“A ship is safe in harbor, but that’s not what ships are for.” William G.T. Shedd
Projects must move forward in the face of risk!
So, what is your “Mitigation Strategy”? That may be one of the most overused questions in Project Management! Your Risk Response Strategy may include mitigation, but that is only one possible choice.
The response strategy should be built around the two components of risk:
- Probability – how likely is the event to occur
- Impact – what will happen if the event occurs
When determining the response for a specific risk, you should look at the Probability and Impact Matrix to determine what type of risk you are addressing. I don’t mean risk categories – risk categories generally refer to a logical grouping of risk for risk assessment or identification. For example – legal risk, schedule risk, cost risk, etc. I am referring to the logical distribution of risk along the matrix. The four broad categories and the appropriate response strategies are listed below:
- High probability, high impact (HPHI)– it probably will occur, and it will be awful. You should avoid this! This is a common-sense solution that is sometimes difficult to actually move through project governance. I believe this is because so many organizations are locked into a predictive model of Project Management. They believe that since so much effort went into the planning phase, that a risk of this sort should have been identified early on and planned for. This is completely counter to the notion of continual risk assessment! Poor planning is unacceptable, and risks identified in the planning phase should be avoided by modification to the plan. Once the plan is approved, risks are still continually identified and assessed (moving them from unknown to known). If a previously unknown HPHI risk is identified, the PM should be congratulated, and the Project Plan modified to avoid it.

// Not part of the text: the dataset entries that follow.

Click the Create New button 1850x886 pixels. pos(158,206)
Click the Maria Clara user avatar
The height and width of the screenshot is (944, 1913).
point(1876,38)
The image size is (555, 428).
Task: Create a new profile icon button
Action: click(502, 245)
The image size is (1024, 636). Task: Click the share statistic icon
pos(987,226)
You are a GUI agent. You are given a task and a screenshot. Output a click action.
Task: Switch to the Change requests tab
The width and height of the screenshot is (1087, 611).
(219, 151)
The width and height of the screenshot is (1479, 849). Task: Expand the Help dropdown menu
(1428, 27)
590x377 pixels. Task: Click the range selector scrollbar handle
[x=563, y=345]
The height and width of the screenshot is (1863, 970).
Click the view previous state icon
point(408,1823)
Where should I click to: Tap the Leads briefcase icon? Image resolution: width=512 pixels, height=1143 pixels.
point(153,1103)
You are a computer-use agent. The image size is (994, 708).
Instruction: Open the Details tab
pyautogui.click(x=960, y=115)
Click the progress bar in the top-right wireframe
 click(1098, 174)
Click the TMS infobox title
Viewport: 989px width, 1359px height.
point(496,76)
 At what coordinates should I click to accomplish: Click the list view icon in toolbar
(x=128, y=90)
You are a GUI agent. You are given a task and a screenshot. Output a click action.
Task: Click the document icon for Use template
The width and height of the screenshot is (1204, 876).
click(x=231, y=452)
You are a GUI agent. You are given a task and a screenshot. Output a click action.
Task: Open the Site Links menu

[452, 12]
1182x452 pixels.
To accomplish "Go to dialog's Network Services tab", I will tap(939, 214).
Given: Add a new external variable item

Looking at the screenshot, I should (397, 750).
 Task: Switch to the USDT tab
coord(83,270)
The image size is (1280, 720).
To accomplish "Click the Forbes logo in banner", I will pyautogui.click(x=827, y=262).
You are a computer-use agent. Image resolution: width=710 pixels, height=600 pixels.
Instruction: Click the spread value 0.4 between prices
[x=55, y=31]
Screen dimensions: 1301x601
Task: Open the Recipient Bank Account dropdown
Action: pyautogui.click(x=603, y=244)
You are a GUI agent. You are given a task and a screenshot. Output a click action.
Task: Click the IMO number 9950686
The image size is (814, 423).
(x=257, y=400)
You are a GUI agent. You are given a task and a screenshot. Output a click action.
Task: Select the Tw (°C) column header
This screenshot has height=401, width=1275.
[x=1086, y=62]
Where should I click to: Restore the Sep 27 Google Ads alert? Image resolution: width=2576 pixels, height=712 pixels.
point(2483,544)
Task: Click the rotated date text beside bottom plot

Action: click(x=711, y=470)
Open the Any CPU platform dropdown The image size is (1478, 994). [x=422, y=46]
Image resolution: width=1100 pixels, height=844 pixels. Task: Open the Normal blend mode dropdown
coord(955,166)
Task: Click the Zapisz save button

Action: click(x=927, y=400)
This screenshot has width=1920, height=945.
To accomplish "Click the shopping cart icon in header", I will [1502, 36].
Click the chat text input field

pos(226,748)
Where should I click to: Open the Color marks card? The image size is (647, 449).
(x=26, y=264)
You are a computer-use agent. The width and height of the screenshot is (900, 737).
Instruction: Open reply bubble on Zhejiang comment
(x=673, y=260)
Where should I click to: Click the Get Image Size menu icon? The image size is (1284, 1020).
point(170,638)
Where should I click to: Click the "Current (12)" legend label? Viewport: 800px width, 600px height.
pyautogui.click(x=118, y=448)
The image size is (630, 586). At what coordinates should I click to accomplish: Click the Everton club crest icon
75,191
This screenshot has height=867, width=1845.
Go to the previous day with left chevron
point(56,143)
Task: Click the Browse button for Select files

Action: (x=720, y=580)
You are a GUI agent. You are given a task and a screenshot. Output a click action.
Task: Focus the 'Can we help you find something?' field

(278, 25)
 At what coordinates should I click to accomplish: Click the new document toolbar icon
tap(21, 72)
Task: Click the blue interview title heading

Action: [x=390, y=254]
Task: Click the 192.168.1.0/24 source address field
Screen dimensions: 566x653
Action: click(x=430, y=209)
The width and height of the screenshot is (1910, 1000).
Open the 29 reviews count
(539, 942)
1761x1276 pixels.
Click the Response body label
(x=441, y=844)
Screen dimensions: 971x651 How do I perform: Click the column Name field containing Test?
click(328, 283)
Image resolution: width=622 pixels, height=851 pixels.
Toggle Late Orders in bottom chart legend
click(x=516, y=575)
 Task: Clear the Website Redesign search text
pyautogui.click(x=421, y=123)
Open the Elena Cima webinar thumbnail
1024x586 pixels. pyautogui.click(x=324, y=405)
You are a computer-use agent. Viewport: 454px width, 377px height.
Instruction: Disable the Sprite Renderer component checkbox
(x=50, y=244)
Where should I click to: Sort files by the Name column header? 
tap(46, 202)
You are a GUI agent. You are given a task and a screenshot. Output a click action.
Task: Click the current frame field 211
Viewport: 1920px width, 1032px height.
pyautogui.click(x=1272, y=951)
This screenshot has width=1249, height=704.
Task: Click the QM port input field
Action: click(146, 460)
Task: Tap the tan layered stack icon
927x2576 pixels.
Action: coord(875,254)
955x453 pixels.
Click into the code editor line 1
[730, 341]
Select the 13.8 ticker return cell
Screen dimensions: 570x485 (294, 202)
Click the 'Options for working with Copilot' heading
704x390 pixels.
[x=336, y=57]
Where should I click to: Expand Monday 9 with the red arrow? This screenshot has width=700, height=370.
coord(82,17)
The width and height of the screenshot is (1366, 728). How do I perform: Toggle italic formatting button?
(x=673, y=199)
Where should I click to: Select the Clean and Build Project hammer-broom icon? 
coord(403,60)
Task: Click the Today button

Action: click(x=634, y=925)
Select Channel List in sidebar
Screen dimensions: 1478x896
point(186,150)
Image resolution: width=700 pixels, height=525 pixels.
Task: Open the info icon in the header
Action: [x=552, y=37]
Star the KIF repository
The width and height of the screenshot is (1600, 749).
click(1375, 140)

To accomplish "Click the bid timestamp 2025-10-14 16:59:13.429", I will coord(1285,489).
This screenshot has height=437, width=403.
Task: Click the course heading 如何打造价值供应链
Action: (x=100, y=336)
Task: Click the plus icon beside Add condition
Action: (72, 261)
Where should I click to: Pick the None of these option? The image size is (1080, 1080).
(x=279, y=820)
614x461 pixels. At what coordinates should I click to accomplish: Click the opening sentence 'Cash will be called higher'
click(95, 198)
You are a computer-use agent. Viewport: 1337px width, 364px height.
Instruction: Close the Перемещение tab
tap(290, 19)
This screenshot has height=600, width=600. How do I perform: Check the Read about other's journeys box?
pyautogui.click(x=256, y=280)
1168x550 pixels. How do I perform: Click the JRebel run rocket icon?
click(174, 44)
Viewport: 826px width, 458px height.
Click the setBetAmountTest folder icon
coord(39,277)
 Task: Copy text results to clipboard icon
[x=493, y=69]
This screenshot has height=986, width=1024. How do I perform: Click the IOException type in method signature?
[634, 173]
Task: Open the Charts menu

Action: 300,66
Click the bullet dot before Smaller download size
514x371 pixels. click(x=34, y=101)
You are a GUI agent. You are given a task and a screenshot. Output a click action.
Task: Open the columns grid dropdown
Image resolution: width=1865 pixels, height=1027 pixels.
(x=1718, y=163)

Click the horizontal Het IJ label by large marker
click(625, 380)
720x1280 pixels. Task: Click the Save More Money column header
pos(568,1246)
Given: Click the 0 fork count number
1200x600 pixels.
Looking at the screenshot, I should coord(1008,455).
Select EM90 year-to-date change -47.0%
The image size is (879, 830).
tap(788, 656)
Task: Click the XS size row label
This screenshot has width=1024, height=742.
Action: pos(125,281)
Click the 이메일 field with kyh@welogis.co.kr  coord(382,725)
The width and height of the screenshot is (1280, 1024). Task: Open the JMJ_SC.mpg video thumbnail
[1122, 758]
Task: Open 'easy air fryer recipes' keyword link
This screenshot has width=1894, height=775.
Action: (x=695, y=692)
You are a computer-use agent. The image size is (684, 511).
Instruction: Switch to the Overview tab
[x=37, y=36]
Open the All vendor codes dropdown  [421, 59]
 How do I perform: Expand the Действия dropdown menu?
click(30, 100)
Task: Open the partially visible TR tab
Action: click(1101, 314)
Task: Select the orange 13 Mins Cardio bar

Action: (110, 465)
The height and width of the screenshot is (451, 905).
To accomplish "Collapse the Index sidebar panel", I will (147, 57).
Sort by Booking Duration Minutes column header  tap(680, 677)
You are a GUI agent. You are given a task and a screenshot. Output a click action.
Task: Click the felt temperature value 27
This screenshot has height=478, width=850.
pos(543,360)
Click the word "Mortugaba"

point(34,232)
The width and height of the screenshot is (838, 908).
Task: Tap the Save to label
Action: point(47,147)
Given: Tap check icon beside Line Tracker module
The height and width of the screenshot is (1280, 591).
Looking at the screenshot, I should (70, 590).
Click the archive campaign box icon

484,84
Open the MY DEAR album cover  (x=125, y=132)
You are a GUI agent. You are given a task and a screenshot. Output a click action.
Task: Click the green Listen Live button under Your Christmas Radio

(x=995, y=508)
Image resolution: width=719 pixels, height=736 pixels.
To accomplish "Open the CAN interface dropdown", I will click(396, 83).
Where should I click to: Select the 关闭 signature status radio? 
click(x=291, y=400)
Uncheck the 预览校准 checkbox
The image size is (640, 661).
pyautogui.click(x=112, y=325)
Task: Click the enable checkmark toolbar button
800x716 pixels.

- High probability, low impact (HPLI) – it will probably occur, but it won’t be too bad. This is where “mitigation” comes in! Mitigation simply means that you are going to take action to reduce the likelihood that a risk will occur, while avoidance is bringing the probability down to zero. These are the annoying minor things that impact your project. Each one isn’t bad, but in totality they can be devastating! Think of barnacles growing on the bottom of a boat – a single one doesn’t make much of a difference, but hundreds can have a dramatic impact. Don’t ignore these.
- Low probability, low impact (LPLI) – it probably won’t occur, and if it does it won’t be too bad. Accept these! The cost of mitigation probably isn’t worth it.
- Low probability, high impact (LPHI) – it probably won’t occur, but if it does it will be bad. This one can be a bit tricky and often requires more analysis to determine what exactly is meant by “high”. I once worked on a project where we were analyzing a risk that had a LPHI score. When I pressed the expert, the probability was estimated to be one in a million. Given what the risk was, it was determined one in a million was unacceptable! This was a true mitigation as we still had the risk, but the odds were dramatically reduced.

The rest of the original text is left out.